Consider David Foster Wallace

It's hard to write a post trying to sum up a man who from what I can tell wanted to be everything. The contradictions are everywhere: it was Wallace himself who, during interviews, linked his generally accepted masterpiece Infinite Jest to the weight of the impending millennium, yet in a piece written not long after writing this "great American novel" he asked his readers to imagine what it would be like to be one of the best in the world at something, and with the same modesty and self-guessing he summoned through all his career he wrote "I have tried to imagine; it's hard". He was a self confessed SNOOT (or an academic-level member of the "grammar police" as you or I'd label it) yet supplanted his hip image with slang language and iconoclast views. He frequently documented his social awkwardness and anxieties yet willfully put himself forward for many of the crowd-speaking activities that the socially awkward readers who related to him would be so scared to do, like teaching lit courses in college.
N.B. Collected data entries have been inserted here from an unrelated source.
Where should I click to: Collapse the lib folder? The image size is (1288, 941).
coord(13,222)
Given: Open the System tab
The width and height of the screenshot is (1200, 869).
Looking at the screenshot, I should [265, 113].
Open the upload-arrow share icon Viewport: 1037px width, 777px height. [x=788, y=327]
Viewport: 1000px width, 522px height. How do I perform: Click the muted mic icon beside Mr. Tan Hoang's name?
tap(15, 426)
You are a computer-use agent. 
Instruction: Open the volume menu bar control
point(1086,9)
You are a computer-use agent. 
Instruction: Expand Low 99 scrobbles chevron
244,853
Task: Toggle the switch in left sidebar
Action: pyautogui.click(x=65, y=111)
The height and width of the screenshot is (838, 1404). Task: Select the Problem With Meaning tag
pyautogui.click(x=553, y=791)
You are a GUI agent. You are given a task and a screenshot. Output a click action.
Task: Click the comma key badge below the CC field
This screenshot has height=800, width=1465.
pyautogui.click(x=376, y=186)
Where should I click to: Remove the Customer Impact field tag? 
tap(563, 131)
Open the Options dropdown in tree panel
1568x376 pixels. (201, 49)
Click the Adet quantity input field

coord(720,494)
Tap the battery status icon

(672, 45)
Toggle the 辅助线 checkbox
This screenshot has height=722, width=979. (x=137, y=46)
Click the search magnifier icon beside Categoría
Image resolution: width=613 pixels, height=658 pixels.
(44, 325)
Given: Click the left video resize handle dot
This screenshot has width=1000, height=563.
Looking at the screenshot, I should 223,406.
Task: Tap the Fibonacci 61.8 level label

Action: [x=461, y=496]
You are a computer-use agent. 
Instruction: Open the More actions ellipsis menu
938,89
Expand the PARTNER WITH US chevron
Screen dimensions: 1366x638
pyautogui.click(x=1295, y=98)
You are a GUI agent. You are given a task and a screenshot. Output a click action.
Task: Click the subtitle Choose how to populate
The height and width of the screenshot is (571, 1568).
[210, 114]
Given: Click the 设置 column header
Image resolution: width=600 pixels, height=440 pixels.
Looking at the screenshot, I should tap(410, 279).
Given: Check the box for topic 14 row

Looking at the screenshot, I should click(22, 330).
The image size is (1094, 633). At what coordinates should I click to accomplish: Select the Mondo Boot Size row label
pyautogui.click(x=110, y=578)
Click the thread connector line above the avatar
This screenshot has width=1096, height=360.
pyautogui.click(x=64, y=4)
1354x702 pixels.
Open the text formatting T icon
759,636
He cut through the bullshit and gave it straight (gaining what has became a huge following) and was a beacon of a very 90s type of anti-capitalism, yet he seemed very interested in adding to his own myth, in the end leaving behind an unfinished third novel for publication after the demons of his depression eventually caused him to take his own life in 2008. Wallace is a paradox in theory although makes perfect sense on the page; his desire to be the the show-off, the boy wonder, the cool kid, the joker, the relatable nerd and the mythical genius - in many cases all at once - is what makes him reflect the 21st century in a way that few other modern writers do.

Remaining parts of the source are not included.